═════ Information supplied ═════

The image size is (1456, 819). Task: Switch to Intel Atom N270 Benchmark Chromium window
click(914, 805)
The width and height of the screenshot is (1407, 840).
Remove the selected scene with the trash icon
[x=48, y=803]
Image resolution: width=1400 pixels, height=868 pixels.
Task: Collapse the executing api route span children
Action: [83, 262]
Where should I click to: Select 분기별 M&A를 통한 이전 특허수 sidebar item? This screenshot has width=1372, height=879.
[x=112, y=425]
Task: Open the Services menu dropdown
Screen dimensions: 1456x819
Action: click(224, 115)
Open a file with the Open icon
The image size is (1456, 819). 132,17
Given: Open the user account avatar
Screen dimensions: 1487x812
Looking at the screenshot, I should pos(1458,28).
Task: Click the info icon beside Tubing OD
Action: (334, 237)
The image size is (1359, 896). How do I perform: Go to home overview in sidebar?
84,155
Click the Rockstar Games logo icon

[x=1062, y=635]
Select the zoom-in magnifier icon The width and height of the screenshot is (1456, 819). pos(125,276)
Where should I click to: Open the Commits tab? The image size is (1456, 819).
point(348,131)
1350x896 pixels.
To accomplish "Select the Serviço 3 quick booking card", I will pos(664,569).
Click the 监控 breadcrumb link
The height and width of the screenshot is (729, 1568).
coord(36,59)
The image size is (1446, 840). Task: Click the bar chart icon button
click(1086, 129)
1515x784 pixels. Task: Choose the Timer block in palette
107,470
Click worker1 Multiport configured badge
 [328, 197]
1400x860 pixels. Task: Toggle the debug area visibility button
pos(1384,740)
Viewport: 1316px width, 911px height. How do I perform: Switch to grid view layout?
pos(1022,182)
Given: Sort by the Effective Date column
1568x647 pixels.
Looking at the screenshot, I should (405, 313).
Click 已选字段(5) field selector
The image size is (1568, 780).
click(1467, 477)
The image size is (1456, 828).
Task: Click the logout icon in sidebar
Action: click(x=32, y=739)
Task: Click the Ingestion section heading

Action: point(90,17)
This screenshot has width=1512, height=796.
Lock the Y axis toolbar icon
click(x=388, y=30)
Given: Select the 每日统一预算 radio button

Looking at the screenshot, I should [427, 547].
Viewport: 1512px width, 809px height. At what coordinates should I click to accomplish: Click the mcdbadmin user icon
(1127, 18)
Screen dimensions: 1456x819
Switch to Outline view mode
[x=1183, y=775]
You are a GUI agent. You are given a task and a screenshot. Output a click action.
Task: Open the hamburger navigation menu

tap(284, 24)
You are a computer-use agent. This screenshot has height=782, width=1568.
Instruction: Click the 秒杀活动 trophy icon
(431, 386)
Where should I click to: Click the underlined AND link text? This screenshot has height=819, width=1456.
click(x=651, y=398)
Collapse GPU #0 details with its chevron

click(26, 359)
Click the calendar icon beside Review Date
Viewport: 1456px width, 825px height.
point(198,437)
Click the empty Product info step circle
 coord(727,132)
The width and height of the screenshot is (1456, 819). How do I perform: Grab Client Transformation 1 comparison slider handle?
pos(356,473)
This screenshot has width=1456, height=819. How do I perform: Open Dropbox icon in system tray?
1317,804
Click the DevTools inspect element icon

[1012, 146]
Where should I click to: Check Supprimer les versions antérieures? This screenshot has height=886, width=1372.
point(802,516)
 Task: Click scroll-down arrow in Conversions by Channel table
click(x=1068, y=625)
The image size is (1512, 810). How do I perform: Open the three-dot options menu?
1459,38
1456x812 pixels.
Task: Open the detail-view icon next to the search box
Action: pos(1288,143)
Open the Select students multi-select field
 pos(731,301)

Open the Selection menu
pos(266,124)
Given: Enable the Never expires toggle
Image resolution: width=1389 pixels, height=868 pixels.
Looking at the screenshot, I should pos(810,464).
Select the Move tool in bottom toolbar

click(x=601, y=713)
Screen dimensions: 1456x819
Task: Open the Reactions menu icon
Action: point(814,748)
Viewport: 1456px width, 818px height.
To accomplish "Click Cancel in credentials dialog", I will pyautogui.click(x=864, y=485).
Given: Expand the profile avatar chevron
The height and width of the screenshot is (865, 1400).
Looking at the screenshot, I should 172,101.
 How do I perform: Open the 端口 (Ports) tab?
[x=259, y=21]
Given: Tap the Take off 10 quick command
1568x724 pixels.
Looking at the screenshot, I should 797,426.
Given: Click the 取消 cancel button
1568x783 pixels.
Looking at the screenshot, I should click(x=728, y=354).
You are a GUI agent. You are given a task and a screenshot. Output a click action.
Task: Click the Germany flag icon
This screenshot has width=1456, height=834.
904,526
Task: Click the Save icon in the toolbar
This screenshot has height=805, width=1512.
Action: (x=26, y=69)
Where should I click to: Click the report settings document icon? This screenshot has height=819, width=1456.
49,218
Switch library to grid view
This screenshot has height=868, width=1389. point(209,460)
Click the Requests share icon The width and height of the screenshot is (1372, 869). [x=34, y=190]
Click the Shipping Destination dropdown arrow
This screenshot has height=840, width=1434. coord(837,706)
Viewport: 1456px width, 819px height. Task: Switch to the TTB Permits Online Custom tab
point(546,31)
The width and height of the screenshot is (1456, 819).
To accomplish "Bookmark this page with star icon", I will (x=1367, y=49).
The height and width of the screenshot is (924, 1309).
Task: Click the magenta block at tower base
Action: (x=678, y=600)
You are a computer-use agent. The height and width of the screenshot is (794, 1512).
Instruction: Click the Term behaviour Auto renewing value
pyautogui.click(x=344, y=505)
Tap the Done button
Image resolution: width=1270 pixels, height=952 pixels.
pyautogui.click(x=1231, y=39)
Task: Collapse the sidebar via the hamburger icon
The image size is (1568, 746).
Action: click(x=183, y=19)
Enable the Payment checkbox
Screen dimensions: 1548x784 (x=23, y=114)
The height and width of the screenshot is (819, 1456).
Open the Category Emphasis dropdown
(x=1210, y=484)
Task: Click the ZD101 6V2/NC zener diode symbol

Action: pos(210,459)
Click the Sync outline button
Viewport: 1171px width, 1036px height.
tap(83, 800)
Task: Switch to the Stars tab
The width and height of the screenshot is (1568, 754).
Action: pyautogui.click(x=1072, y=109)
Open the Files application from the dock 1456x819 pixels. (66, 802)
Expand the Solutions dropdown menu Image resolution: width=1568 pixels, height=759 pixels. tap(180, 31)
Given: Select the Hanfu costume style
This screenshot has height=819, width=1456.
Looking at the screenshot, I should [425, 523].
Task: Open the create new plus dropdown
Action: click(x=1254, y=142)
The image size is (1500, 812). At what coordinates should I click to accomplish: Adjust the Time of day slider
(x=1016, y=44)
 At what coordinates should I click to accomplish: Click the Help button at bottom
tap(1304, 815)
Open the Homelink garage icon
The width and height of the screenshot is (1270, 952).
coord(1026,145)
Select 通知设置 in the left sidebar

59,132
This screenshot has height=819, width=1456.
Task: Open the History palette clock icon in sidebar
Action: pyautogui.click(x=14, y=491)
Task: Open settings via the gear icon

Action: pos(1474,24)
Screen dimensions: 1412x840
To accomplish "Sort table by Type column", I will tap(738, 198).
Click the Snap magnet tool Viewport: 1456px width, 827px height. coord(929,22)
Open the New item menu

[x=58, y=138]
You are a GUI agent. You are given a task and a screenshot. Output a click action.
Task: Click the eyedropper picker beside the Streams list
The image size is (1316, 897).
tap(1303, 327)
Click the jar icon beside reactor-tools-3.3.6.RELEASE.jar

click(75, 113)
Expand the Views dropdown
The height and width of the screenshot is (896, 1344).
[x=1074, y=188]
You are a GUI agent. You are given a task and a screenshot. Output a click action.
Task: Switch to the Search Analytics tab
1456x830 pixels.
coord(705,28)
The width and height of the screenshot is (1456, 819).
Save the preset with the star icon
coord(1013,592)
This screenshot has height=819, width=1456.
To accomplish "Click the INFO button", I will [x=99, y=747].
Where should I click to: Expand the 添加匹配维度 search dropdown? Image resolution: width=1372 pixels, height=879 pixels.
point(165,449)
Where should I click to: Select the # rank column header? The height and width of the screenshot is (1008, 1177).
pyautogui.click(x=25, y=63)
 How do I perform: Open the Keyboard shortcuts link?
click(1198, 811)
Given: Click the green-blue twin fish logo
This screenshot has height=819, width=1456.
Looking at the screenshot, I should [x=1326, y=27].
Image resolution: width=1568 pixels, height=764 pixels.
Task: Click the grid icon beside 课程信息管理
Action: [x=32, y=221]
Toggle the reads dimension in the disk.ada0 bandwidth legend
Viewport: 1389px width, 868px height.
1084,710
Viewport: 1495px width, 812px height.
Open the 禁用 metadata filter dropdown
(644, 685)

═════

What you are asked to do:
The line above containing "Switch library to grid view", the line containing "Open the Files", and every line between them are to be transcribed exactly; no other line is wanted.

Problem solution:
Switch library to grid view
This screenshot has height=868, width=1389. point(209,460)
Click the Requests share icon The width and height of the screenshot is (1372, 869). [x=34, y=190]
Click the Shipping Destination dropdown arrow
This screenshot has height=840, width=1434. coord(837,706)
Viewport: 1456px width, 819px height. Task: Switch to the TTB Permits Online Custom tab
point(546,31)
The width and height of the screenshot is (1456, 819).
To accomplish "Bookmark this page with star icon", I will (x=1367, y=49).
The height and width of the screenshot is (924, 1309).
Task: Click the magenta block at tower base
Action: (x=678, y=600)
You are a computer-use agent. The height and width of the screenshot is (794, 1512).
Instruction: Click the Term behaviour Auto renewing value
pyautogui.click(x=344, y=505)
Tap the Done button
Image resolution: width=1270 pixels, height=952 pixels.
pyautogui.click(x=1231, y=39)
Task: Collapse the sidebar via the hamburger icon
The image size is (1568, 746).
Action: click(x=183, y=19)
Enable the Payment checkbox
Screen dimensions: 1548x784 (x=23, y=114)
The height and width of the screenshot is (819, 1456).
Open the Category Emphasis dropdown
(x=1210, y=484)
Task: Click the ZD101 6V2/NC zener diode symbol

Action: pos(210,459)
Click the Sync outline button
Viewport: 1171px width, 1036px height.
tap(83, 800)
Task: Switch to the Stars tab
The width and height of the screenshot is (1568, 754).
Action: pyautogui.click(x=1072, y=109)
Open the Files application from the dock 1456x819 pixels. (66, 802)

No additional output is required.